Industry questioned how FDA considered program efficiencies in FDA’s estimate of resource needs. Specifically, Industry stated their belief that the program improvements (e.g., Pre-Submissions, submission acceptance criteria, and substantive interaction goals) will make the Agency more efficient and therefore able to achieve more with fewer resources. FDA acknowledged that many of these initiatives would likely produce efficiencies, but these potential efficiencies are difficult to quantify, and FDA anticipates some level of countervailing inefficiencies during the early years as they recruit and train new reviewers. FDA also noted that the proposed independent assessment is intended to evaluate efficiency and productivity. FDA agreed to address Industry’s question of efficiencies in greater detail on November 3, 2011.

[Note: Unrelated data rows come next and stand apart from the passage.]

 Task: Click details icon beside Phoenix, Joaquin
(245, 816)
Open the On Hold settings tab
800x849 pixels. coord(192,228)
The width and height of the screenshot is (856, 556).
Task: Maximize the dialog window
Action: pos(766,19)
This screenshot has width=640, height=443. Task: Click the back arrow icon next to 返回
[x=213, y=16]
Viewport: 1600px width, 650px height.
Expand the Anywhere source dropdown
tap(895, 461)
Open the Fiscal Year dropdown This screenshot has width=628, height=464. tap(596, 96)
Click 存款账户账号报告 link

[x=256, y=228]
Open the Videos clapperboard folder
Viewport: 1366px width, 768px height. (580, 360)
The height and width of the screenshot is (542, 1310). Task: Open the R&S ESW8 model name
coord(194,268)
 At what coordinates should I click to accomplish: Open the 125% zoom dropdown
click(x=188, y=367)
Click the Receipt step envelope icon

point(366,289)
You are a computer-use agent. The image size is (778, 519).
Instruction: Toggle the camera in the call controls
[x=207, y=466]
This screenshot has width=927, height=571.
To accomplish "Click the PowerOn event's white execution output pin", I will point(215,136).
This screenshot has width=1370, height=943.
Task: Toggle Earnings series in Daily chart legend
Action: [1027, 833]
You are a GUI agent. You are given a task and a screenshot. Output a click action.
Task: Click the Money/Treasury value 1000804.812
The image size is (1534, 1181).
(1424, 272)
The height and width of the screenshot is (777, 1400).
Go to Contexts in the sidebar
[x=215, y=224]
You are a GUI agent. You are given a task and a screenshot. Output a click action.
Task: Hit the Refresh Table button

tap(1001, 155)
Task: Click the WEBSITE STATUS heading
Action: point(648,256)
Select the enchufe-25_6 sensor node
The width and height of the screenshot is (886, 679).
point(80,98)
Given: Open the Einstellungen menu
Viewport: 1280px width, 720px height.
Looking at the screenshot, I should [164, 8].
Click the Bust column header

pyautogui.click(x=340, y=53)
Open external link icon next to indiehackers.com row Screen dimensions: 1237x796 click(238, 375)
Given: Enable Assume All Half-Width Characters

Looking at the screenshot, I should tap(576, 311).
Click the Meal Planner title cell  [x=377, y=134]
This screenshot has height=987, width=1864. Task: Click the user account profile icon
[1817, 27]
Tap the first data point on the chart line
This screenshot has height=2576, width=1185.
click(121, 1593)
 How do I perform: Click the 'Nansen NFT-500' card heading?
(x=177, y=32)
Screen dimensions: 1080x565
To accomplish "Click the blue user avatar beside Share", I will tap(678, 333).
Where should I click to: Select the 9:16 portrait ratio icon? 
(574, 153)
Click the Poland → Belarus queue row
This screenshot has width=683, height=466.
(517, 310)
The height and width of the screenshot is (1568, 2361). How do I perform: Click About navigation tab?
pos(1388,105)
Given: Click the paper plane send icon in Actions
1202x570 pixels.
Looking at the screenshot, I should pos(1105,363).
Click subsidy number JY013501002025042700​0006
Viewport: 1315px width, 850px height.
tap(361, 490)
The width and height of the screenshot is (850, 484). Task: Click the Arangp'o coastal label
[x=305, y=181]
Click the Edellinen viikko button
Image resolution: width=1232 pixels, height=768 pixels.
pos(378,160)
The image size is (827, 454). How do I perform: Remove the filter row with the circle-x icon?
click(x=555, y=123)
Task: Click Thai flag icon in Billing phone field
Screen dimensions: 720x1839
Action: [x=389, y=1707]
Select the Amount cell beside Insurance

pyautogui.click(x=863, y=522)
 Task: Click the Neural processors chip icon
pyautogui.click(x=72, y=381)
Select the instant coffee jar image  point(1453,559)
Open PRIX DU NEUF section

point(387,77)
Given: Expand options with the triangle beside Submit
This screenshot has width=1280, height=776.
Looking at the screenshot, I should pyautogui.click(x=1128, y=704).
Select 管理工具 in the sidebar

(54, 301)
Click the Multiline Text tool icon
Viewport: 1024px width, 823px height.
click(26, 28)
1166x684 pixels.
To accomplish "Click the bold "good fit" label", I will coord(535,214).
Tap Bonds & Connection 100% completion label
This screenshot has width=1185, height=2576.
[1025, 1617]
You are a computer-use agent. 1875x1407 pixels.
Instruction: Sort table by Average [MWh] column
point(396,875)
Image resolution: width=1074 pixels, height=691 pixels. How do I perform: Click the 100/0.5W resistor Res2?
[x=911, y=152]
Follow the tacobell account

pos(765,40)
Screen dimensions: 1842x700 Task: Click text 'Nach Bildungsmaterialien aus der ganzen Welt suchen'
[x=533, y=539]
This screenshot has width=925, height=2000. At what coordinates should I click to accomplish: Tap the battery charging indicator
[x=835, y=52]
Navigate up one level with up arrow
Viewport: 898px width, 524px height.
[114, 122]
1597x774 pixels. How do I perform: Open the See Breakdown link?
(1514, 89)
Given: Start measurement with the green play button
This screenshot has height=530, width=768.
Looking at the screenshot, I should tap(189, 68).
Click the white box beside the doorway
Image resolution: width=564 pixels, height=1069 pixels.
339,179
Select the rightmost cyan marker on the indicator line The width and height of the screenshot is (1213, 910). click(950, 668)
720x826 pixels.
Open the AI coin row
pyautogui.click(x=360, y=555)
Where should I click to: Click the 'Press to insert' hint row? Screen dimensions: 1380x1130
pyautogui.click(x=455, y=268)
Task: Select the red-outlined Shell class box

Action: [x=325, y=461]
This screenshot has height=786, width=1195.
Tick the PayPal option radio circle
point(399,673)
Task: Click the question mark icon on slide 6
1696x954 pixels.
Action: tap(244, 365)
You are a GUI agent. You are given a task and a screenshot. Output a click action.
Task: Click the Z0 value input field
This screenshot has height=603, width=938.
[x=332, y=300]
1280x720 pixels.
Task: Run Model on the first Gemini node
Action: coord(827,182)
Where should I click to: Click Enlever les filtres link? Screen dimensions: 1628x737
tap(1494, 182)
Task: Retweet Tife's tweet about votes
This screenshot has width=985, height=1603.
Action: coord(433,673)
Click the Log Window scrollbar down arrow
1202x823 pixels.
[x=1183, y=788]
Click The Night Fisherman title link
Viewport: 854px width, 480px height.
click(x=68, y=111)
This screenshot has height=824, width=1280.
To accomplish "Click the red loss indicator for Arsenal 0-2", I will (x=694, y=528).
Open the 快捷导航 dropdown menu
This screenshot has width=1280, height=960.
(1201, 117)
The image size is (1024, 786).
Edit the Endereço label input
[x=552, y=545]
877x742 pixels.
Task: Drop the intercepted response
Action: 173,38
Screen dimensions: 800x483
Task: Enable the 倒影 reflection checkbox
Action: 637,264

Industry asked how FDA plans to fund any initiatives outside the scope of MDUFA commitments, such as those outlined in the Action Plan for 510(k) and science. FDA indicated that most of these initiatives are underway and confirmed that none were factored in to the estimate of resource needs. Industry further questioned whether FDA considered the impact of these initiatives (i.e., beyond the actual guidance and SOP development.) For example, Industry anticipates that the 510(k) modifications guidance document will result in a significant increase in 510(k) submissions. FDA noted their disagreement with this assessment and pointed out that the Agency is considering comments and that the guidance is not final. FDA’s intent for the modifications guidance is not to increase the number of 510(k) submissions substantially. FDA recognizes that some applicants have not been adhering to the existing regulations and this guidance, when final, may therefore result in submission of additional 510(k)s; however, FDA is also implementing down-classifications that will reduce the number of 510(k) submission, such that the net workload should remain relatively constant.
FDA will present additional details supporting their estimate for resource needs, and will analyze the proposal for additional opportunities for efficiencies.
The next meeting will take place November 3, 2011.
Meeting End Time: 1:30 pm
* For purposes of these minutes only, the term industry means AdvaMed, MITA, and MDMA and does not include ACLA unless specifically noted.